- Smoothie mit Ananas - Elvira Lauscher
Eigentlich heißt smooth ja glatt, gleichmäßig, sämig oder geschmeidig und kommt natürlich aus dem Englischen. Der Begriff Smoothie ist aber längst zu einem eigenständigen Wort geworden, seit es auch in Deutschland diese Fruchtdrinks im Kühlregal gibt. Und wenn man die Inhaltsstoffe liest, dann scheinen in diesen Drinks ja Vitamine pur zu stecken. Dazu sind sie so praktisch – man muss nichts mehr schälen und hat trotzdem die ganzen kleinpürierten Früchte. Allerdings ist schon ein wenig Zweifel angesagt, wenn frisch verarbeitete Früchte sich viele Tage im Kühlregal Frischhalten. Die Vitamine leiden in jedem Fall darunter und so ganz mag man nicht daran glauben, dass hier keine haltbarkeitsmachenden Zusätze dazugegeben wurden.
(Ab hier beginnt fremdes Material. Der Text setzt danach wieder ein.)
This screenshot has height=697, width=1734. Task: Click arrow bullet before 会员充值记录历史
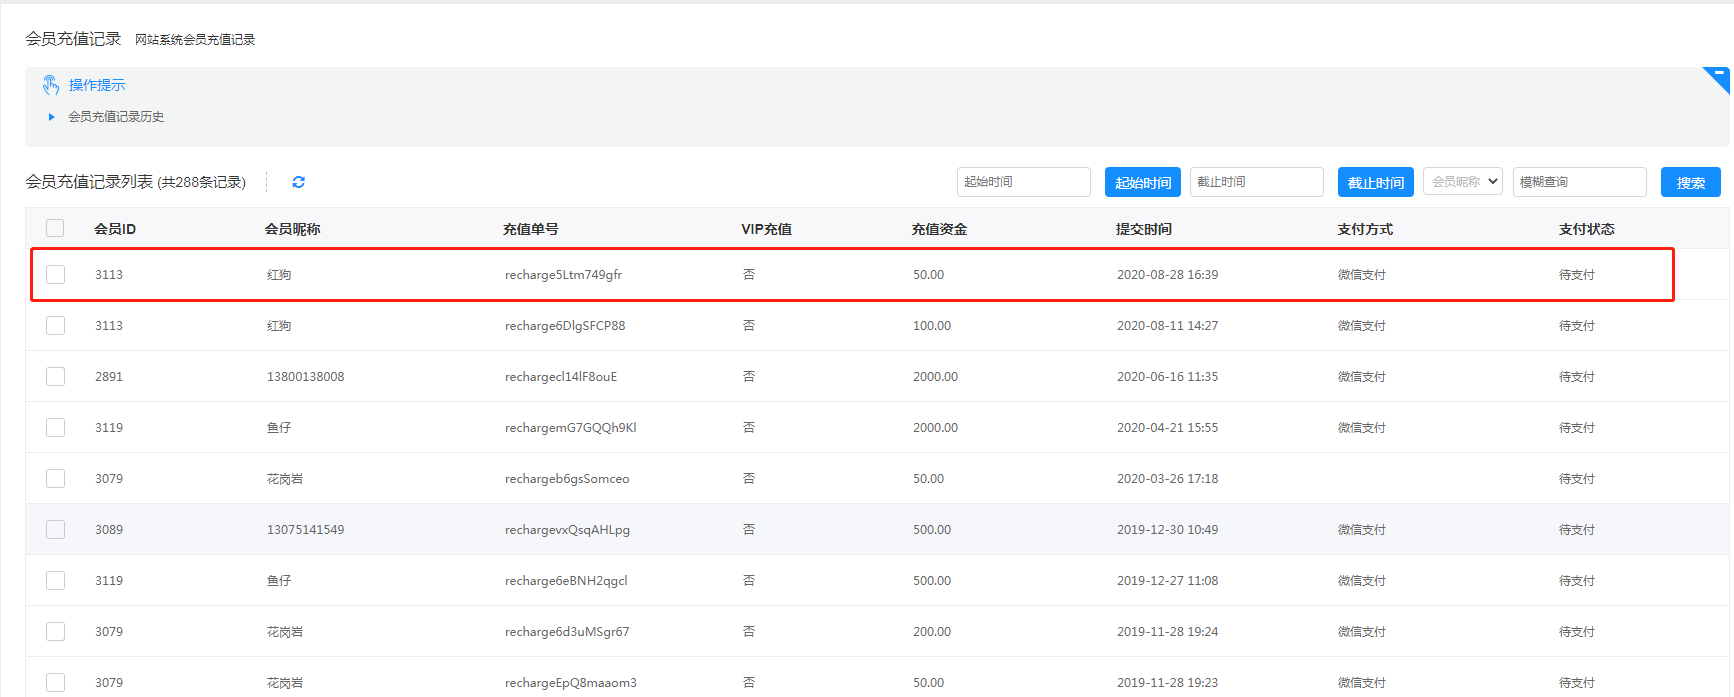[52, 117]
Smoothies sind schnell gemacht und schmecken
Die Alternative heißt: Selber machen! Und das geht eigentlich ganz einfach. Es braucht dazu entweder ein schmales Gefäß und einen Pürierstab oder einen Mixer. Und etwas Zeit für die Frucht- oder Gemüsevorbereitung. Der Vorteil gegenüber einem Entsafter ist offensichtlich: Es sind mehr Vitamine und vor allem Ballaststoffe in den Smoothies, da hier – bis auf die Schalen bei Südfrüchten – alles mitpüriert wird. Bei einem Entsafter bleiben Haut, zähe Fasern etc. zurück und nur der Saft der Frucht oder des Gemüses wird verwendet. Dazu ist die Reinigung eines Pürierstabes weit einfacher und daher wird man bei so einem geringen Arbeits-Aufwand öfter dazu greifen.
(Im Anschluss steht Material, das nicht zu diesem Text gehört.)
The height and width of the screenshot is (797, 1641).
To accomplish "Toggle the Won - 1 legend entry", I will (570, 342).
Was braucht man für die Smoothies?
Die Smoothies selbst sind leicht zu machen. Man kann einfach ausprobieren, welche Früchte einem besonders gut schmecken. Wichtig ist nur, einen Saft oder eine andere Flüssigkeit mit dazuzugeben, damit sich die Früchte auch pürieren lassen. Hier spielt allerdings die Qualität eine Rolle. Am besten ist ein Direktsaft, vielleicht sogar von heimischem Anbau oder umliegenden Streuobstwiesen. Die Äpfel werden dort weit weniger gespritzt, als in konventionellem Anbau. Erkundigen Sie sich, ob Sie eine Safterei in der Nähe haben, bei der sie solche Säfte beziehen können. Es kann, aber muss nicht unbedingt ein Biosaft sein. Auf jeden Fall keinen Nektar oder ein Fruchtsaftgetränk verwenden. Diese haben nur zwischen 25 – 50 % Saftanteil. Der Rest ist Wasser und meist werden recht viel Zucker- oder Süßstoffanteile zugesetzt. „Ohne Zuckerzusatz“ heißt nicht immer, dass nicht nachgesüßt wurde. Oft bedeutet diese Formulierung, dass Süßstoff zugegeben wurde. Dazu kann Zucker viele Namen haben, wie Dextrose (für Traubenzucker), Fruktose (für Fruchtzucker) etc. Wer gerne süße Smoothies mag, kann süße und saure Früchte miteinander kombinieren, bis der Smoothie den gewünschten Süßigkeitsgrad hat. Besonders geeignet sind zum gesunden Süßen kernlose Trauben oder auch weiche Bananen. Eingefrorene Früchte können ebenfalls verwendet werden und sind nicht nur ökologisch empfehlenswerter, sonders enthalten auch mehr Vitamine als nicht saisonale Früchte, die wahrscheinlich unreif geerntet wurden und um den halben Globus gereist sind.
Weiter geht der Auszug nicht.